The limited nature of thought

Central to what Krishnamurti is pointing out is the limited nature of thought and therefore the limitation it imposes on the mind that functions only from within the field of thought and knowledge. At first sight it might seem an indictment of all thought, which would indeed be irrational and untenable.

Krishnamurti does not deny the functional value of thought. It is when thought divides itself and establishes a centre, the ' me', the experiencer, that the movement of thought is no longer a response to reality but a reaction coming from the sense of being a separate entity removed from reality and acting upon it. The experiencer is under compulsion to seek experiences because its very existence depends on continued experiences based on previous experiences.

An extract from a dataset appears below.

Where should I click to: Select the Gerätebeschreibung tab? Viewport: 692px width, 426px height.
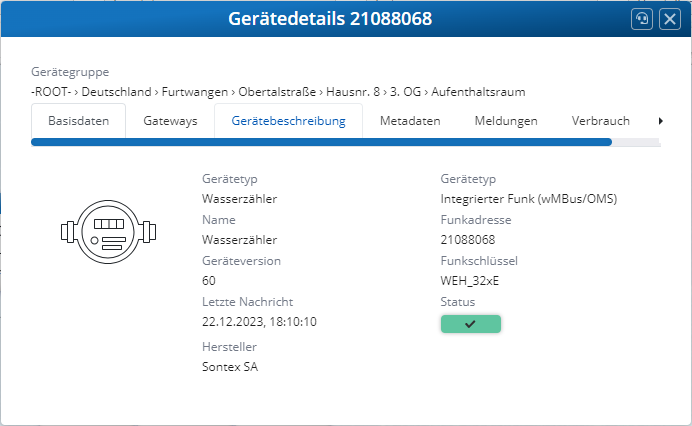pyautogui.click(x=288, y=121)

Experiencing is then selective and therefore exclusive instead of being a sensitive response to the whole of life. It is this selectiveness or ' choice' that is the foundation of the alienation that underlies our lives. We seek to relate while keeping the separation. This essential contradiction is what we experience as sorrow, violence, fear loneliness and the seeking of pleasure and its control.

Can the mind be awakened to be aware of this movement and is therefore not trapped by it? This is indeed a central issue of education. This awareness is not an accumulation of knowledge and the practicing of a skill but a moment to moment response to what is actually happening.

Kabir

From Krishnamurti's Notebook, pg 116-117:

The sun arose amidst a glory of clouds, fantastically alive and deep in colour. The roar of the town had not begun yet and the pigeons and sparrows were out. How curiously shallow the brain is; however subtle and deep thought is, it's nevertheless born of shallowness. Thought is bound by time and time is petty; it;s this pettiness that perverts "seeing". Seeing is always instantaneous, as understanding, and the brain which is put together by time, prevents and also perverts seeing. Time and thought are inseparable; put an end to one, you put an end to the other. Thought cannot be destroyed by will for will is thought in action. Thought is one thing and the centre from which thought arises is another. Thought is the word and the word is the accumulation os memory, of experience. Without the word is there thought? There's a movement which is not word and it is not of thought. This movement can be described by thought but it is not of thought. This movement can be described by thought but it is not of thought. This movement comes into being when the brain is still but active, and thought can never search out this movement.

Thought is memory and memory is accumulated responses and so thought is always conditioned however much it may imagine it is free. Thought is mechanical, tied to the centre of its own knowledge. The distance thought covers depends on knowledge and knowledge is always the remains of yesterday, of the movement that's gone. Thought can project itself into the future but it is tied to yesterday. Thought builds its own prison and lives in it, whether it's in the future or in the past, gilded or plain. Thought can never be still, by its very nature it is restless, ever pushing and withdrawing. The machinery of thought is ever in motion, noisily or quietly, on the surface or hidden. It cannot wear itself out. Thought can refine itself, control its wanderings; can choose its own direction and conform to environment.

Thought cannot go beyond itself; it may function in narrow or wide fields but it will always be within the limitations of memory and memory is always limited. Memory must die psychologically, inwardly, but function only outwardly. Inwardly, there must be death and outwardly sensitivity to every challenge and response. The inward concern of thought perverts actions.